**Task details**
Starting from the line containing "Accounting & Compliance (682, 34)", write out the rest of the entries exactly, through the final line, including nothing else.

========================================

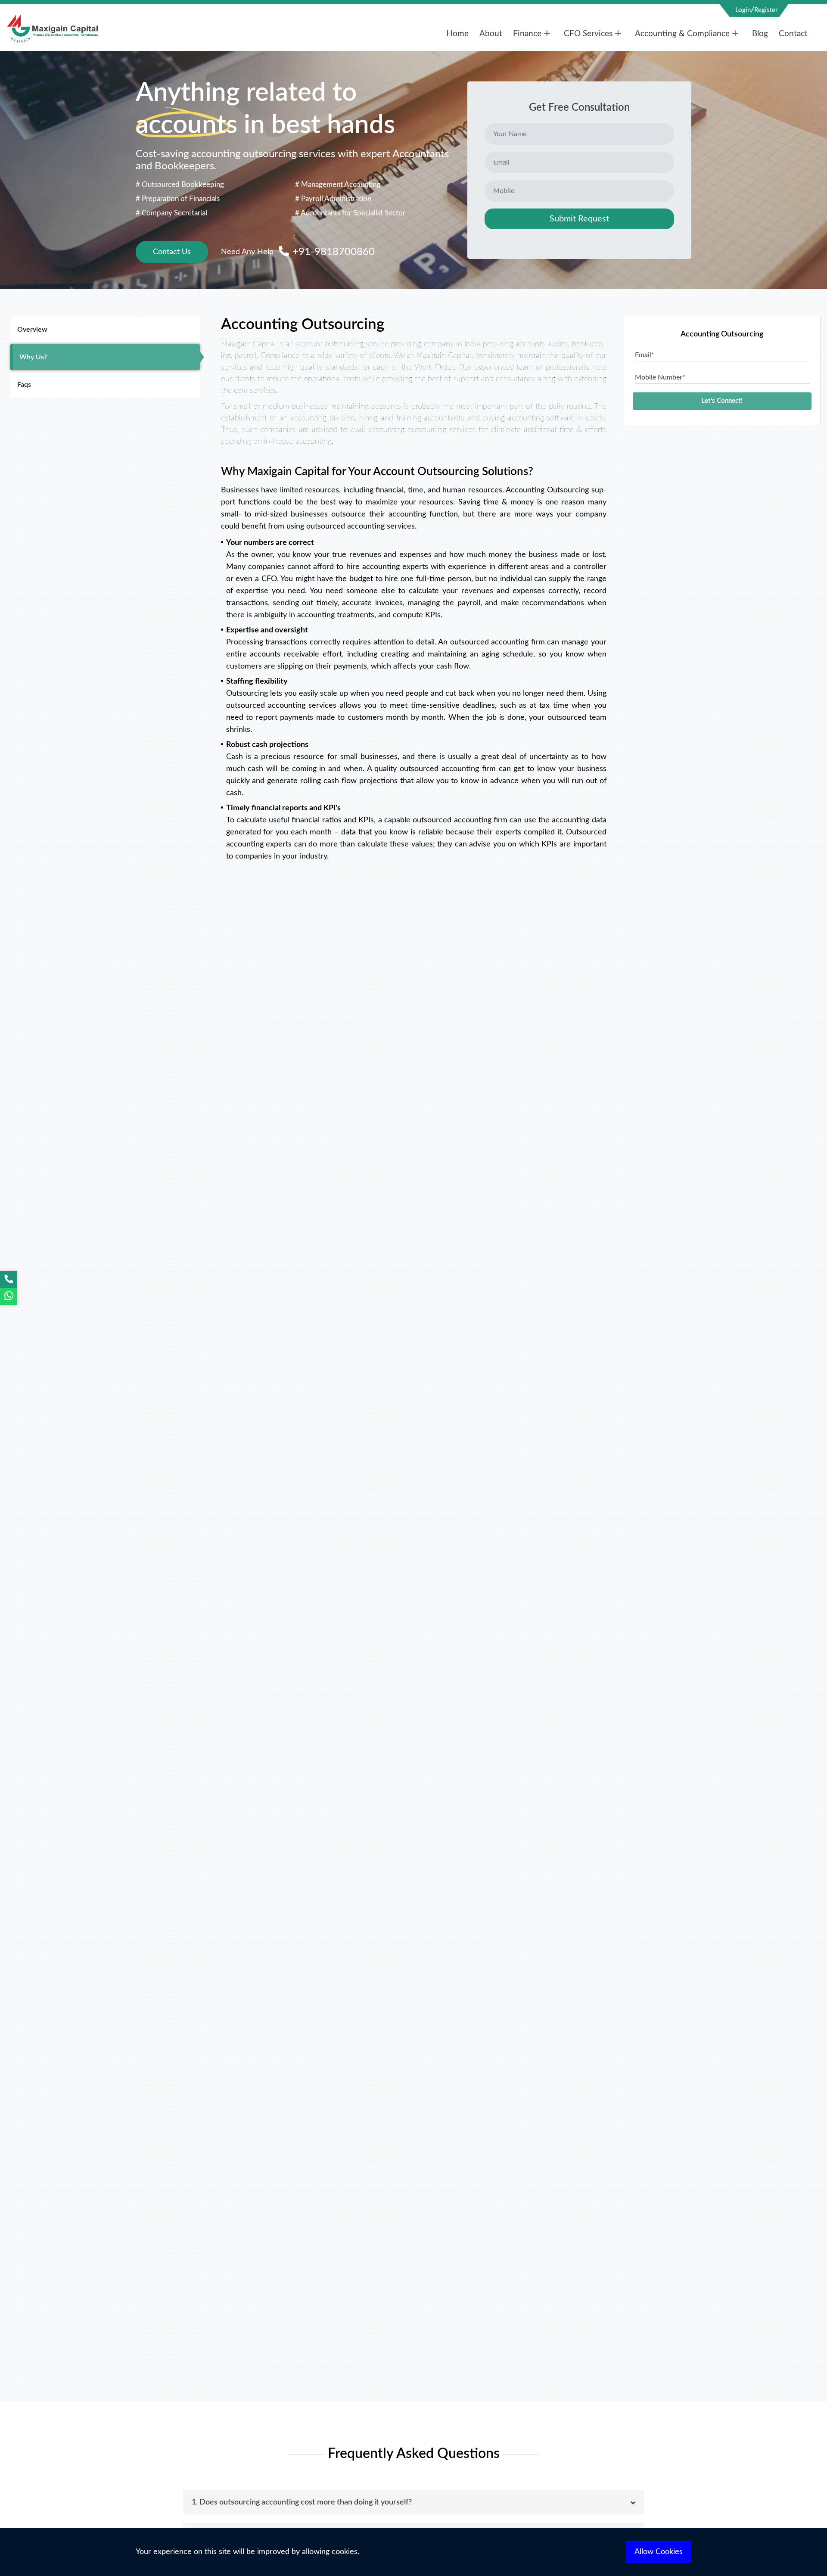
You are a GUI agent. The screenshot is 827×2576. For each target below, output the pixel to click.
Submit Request (579, 219)
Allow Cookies (658, 2552)
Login (743, 10)
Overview (32, 329)
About (490, 34)
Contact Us (172, 252)
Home (457, 34)
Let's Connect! (722, 401)
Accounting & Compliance (682, 34)
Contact (793, 34)
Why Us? (33, 357)
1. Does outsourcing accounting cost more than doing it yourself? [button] (302, 2502)
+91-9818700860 (332, 252)
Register (765, 10)
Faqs (24, 384)
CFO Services (588, 34)
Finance (527, 34)
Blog (760, 34)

========================================

**Result of this exercise**
Accounting & Compliance (682, 34)
Contact (793, 34)
Why Us? (33, 357)
1. Does outsourcing accounting cost more than doing it yourself? [button] (302, 2502)
+91-9818700860 (332, 252)
Register (765, 10)
Faqs (24, 384)
CFO Services (588, 34)
Finance (527, 34)
Blog (760, 34)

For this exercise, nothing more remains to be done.